怪盗レイナと白銀の異変

仮面

 季節は秋の終わりで、日が昇ってもあまり暖かくならない。建物の外壁は古いコンクリートで、直に外気の温度を伝えるせいで、室内なのに暖かくない。そんな怪盗レイナのアジトで、花牟礼はなむれもんを名乗る仮面の男は堂々と座っていた。

「お茶とか出せないけど、いい?」

「構わない」

 都内某所、人通りのない裏通りの、さらに端にある寂れたビル。その2階の、本棚くらいしかない殺風景な部屋の中。みさき玲奈れなは不機嫌そうな顔で、紋と机を挟んで座っていた。

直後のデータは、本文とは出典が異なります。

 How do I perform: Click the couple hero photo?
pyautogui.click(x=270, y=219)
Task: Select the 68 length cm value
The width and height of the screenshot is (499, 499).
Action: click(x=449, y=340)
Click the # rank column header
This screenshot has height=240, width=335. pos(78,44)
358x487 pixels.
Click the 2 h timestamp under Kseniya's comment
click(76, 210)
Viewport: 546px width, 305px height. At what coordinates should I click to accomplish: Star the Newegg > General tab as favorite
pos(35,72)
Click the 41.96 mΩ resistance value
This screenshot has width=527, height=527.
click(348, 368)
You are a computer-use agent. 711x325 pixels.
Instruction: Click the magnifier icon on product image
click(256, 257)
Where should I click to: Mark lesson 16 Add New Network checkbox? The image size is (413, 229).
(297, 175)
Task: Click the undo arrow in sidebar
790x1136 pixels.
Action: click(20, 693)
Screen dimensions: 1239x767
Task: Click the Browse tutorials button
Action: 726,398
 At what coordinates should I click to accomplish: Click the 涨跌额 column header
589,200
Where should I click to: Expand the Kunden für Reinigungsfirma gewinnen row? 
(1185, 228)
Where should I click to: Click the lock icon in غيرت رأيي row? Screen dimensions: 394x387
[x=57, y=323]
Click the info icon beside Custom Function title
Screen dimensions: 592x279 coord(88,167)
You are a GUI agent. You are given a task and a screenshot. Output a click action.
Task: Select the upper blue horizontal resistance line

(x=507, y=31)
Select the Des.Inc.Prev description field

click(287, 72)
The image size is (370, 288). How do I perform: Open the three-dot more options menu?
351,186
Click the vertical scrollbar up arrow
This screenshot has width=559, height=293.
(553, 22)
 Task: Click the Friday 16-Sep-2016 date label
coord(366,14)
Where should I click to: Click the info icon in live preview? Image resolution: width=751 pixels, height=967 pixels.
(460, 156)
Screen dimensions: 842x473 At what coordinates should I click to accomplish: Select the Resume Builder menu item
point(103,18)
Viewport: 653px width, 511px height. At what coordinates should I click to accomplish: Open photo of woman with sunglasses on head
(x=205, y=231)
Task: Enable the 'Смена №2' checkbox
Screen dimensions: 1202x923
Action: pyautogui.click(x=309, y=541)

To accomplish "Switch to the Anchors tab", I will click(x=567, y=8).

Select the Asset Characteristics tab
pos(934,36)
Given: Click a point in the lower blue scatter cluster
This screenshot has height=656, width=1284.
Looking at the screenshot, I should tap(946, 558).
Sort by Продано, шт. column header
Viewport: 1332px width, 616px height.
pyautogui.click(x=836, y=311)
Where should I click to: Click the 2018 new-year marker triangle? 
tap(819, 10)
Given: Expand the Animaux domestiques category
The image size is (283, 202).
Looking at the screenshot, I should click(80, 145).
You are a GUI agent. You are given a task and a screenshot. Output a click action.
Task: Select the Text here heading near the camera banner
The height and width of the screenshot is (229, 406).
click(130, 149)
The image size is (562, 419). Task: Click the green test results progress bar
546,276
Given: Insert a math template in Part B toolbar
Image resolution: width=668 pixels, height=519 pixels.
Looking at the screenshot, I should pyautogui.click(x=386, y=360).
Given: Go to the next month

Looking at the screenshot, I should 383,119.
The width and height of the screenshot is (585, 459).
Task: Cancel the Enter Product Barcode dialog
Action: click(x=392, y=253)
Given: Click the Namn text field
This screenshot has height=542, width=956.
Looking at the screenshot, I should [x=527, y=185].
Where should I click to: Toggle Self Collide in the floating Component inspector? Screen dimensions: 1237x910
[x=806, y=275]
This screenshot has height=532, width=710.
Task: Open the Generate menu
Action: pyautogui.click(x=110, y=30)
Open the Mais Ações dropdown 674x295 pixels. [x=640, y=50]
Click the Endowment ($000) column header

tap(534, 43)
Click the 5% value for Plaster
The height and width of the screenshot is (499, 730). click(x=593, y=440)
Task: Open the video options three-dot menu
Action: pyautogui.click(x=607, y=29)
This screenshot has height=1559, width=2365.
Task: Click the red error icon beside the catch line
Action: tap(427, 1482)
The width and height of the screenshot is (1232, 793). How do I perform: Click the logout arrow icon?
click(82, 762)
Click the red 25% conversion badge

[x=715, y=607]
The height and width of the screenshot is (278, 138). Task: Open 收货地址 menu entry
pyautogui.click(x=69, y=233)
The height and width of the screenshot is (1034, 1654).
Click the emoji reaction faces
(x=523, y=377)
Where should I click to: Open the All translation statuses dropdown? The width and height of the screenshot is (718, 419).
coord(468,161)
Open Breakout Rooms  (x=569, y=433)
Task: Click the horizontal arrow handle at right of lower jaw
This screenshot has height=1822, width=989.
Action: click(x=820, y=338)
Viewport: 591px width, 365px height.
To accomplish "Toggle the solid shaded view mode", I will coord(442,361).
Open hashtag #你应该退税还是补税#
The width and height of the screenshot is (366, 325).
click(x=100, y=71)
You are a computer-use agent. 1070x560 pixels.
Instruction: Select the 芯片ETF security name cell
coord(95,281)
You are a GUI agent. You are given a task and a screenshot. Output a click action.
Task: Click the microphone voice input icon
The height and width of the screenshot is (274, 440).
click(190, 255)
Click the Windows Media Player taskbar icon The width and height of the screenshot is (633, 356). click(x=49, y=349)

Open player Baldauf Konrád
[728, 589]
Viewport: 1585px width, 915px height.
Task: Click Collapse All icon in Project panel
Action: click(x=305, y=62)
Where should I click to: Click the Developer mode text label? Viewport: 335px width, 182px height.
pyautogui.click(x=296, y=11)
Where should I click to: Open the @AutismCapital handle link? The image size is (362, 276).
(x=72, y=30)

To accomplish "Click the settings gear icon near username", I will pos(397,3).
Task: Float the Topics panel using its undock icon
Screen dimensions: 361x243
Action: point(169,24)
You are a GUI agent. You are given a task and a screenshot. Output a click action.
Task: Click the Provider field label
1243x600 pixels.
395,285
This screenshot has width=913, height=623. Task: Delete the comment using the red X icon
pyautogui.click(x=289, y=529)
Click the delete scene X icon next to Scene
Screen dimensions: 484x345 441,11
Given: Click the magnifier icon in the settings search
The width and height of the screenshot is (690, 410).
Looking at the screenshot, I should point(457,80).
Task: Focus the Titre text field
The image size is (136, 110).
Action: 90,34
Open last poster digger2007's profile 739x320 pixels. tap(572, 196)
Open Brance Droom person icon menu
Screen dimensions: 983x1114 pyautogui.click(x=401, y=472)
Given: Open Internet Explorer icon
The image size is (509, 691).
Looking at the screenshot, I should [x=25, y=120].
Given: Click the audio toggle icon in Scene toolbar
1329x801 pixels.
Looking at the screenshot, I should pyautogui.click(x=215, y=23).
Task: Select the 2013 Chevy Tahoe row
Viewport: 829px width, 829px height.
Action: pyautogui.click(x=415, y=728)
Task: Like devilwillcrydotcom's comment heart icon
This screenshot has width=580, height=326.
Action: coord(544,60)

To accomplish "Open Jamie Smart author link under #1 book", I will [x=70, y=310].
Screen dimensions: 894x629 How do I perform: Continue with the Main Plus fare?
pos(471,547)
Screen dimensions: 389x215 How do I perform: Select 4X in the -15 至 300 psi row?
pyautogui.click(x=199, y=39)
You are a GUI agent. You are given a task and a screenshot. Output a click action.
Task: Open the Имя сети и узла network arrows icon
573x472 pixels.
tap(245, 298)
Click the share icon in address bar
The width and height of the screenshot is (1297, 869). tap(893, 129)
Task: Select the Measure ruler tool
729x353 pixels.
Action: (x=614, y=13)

「私の居場所を追いかける手段がある、って、本当だったんだね」

「うん。樫本かしもとかえでと住んでるマンションの部屋も、三宅みやけいつきがそこで生活していることも把握している」

「三宅樹……。あの子に手を出すつもり?」

「まあまあ、落ち着け」

 熱り立つ玲奈に、紋は猛獣を鎮めるように手振りを交えて対応する。

「今日は、この間の無礼の詫びと、今後のことについて話しに来ただけだ」

 紋は玲奈とは目を合わせず、何か手遊びをしながら話していた。

「詫びだって?なら、楓に直接言ってほしいね」

「だから、その件は済まなかった。僕は女性を痛めつける趣味はないからね」

「一言多いな……」

「でも、彼女の傷はもう治り始めている頃だろ?深い傷にならないように撃ったから」

「楓を痛めつけるつもりはなかったと?」

「そう。半ば仕方がないことだったんだ。だって、あの時ああでもしなければ、君は僕のこと追いかけて来てただろ?あれが、君の追躡を撒くのに一番手っ取り早かったんだ」

「どうだかね」

「まあそういうことだ。本題はこれじゃない」

 紋は手遊びをしていた手元から玲奈に目線を戻した。

「多分、君が思っている以上に、僕ができることは多い。そのことを伝えに来たんだ」

 聞いて、玲奈は眉を顰めた。

「この間だって、君は疑問に思ってたはずだ。鍵がかかっていた金庫の中に、何故僕が居たのか。簡単さ。あの金庫の施工業者は、僕の息がかかっている。あの金庫を開けられるのは吉原修司と、セキュリティ会社……および、それの管理者にあたる僕だったと、そういうわけだ」

「あの金庫、内側から鍵の開閉をできる機能が隠されてたけど。あれって、あんたが鍵のかかった金庫の中に居るっていう小芝居するためだけの仕組みだったわけ?」

「その通り!他に入口がないのに、中に人間がいる。面白くない?」

「じゃあ、私にあの金庫を狙わせたのも、私の腕を確認したかっただけとか?」

「そうそう。よく分かってるじゃないか」

「私が盗んだ金を横取りするとかでもなく?」

「だって、そんなもの売っ払っても金にしかならないじゃないか。金なんて集めようはいくらでもある。そんなものより、かっこいいかどうか。そうだろう?怪盗レイナさん」

「そう……。だけど」

「何か?自分以外に、ロマンだけを行動原理に、利益にならない行為に手を出す人間が居ることが信じられない、とでも?」

 玲奈は沈黙した。ただ、紋の仮面の奥の瞳を睨んでいる。その目は、大きく見開いて、爛々と輝いていた。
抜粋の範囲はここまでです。